USD rises across the board, Eurozone loses S&P AAA rating
20/Dec/2013 • Currency Updates•
London closed with the pound edging up against the Euro but dipping against the greenback. Accordingly the market is still taking in the effect of the announced start of initial tapering by the FED in JAN 2014. Right now it seems the market is taking it in its stride and the clincher will come in January when the taper is actually initiated.
U.K Retail sales made little noise yesterday nudging up a minor 0.3%, however this fails to retrace the previous months fall. Economists are making noises that despite the overall recovery average wages are still relatively stagnant with average wage rises sat at a poor 0.9%, therefore making it tricky for consumers to splash the cash as the cost of living continues to rocket. Retailers will look to today to get tills ringing, a blizzard of festive shoppers are anticipated to hit the shops hard today, more than £1B will be withdrawn from cash points with cash withdrawals hitting 27k a second by midday, its widely expected to be the busiest day of the year for cashpoints and shops. All of this is massively important for the wider economy. Retail consists of 5.4% of the overall economy and growth in this sector is vital to fuelling a consistent recovery.
Heavy data out of the U.K today includes- quarterly GDP public sector borrowing and total business investment also BOE quarterly bulletin and a consumer confidence survey.
Breaking news this morning- EU loses AAA credit rating as S&P cuts to AA+ EUR slipped a little since market opened but remains well supported.

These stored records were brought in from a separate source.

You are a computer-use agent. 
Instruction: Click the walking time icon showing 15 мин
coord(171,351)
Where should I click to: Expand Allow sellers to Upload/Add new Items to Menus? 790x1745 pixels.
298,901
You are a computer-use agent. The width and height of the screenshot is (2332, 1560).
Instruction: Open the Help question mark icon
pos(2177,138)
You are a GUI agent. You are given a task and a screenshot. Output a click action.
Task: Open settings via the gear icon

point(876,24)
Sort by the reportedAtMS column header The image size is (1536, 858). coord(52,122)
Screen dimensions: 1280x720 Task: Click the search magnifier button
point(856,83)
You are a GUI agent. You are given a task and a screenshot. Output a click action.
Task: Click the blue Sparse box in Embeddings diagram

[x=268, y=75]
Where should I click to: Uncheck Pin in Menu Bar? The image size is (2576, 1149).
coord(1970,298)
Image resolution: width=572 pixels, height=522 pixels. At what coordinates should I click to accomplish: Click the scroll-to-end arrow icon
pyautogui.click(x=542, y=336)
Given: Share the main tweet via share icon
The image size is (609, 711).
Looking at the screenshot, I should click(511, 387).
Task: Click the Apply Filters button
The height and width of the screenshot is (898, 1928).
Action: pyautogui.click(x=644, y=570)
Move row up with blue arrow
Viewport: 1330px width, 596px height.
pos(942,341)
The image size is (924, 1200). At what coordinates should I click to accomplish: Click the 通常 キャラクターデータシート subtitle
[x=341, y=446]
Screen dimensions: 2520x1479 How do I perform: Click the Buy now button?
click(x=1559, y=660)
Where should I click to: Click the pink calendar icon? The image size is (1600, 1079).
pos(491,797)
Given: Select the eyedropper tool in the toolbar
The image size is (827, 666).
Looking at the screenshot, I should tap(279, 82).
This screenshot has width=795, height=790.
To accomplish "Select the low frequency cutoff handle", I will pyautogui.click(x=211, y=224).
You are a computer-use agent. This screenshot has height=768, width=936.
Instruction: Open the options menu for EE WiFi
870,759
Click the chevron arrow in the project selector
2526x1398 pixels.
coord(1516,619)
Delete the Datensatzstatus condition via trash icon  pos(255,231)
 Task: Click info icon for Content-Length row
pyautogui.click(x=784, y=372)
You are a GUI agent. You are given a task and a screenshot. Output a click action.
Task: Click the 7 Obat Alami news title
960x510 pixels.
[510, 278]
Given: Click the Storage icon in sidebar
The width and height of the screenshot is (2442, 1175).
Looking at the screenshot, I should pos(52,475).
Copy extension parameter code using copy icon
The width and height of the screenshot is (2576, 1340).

London closed with the Euro down against the pound but minor gains against the Dollar. The main focus was away from the FX market as wider financial markets mediated over what the revolutionary EU banking legislation will mean. EU leaders yesterday reached an agreement of the general principles of the new banking legislation, ultimately they will give regulators fresh powers to close failing banks and ensure we do not see a repeat of the recession where various Eurozone nations almost went bankrupt. The banking union deal was announced in the morning although without an insight into the published legal texts we are unable to quantify what it will mean in practice.
Negotiations had revolved around the creation of a eurozone body with the powers to shut down failing banks, combined with a financial supervisor of the Eurozone as a substrate to the activities of the ECB. However the texts leaves flexibility for governments to block moves by the regulators, decisions would be made within 24 hours unless objections were raised.
The sticking points remains who will have the final say on whether to close the bank and whose pockets will be turned to pay for such a measure.
Data of note out of the Eurozone today includes- EU consumer confidence, German CPI and PPI also Italian retail sales and Greek current account.
Good day for the greenback yesterday with the dollar scalping gains against both the Euro and Sterling.
Bundles of data out of the U.S paint a varied picture. Initial jobless claims rose 10k to 379,000, home sales dipped 4.3% and the Philly Fed manufacturing survey saw a slight uptick. Many are stressing that the data is seasonally adjusted therefore the minor slips are nothing to worry about- this has been the second week of elevated jobless claims and the market or dollar has not moved. However the majority have been wrong before and the data is pretty confusing. Inevitably home sales will continue to dip as mortgages have become more pricey. The initial jobless claims may ruffle a few brows although most still expect the U.S to continue to beat unemployment with more getting into work, hence the planned FED taper as they feel the economy is back on track.
Data of note out of the US today includes- annualised GDP, Kansas Fed survey and the vote for FED chairman.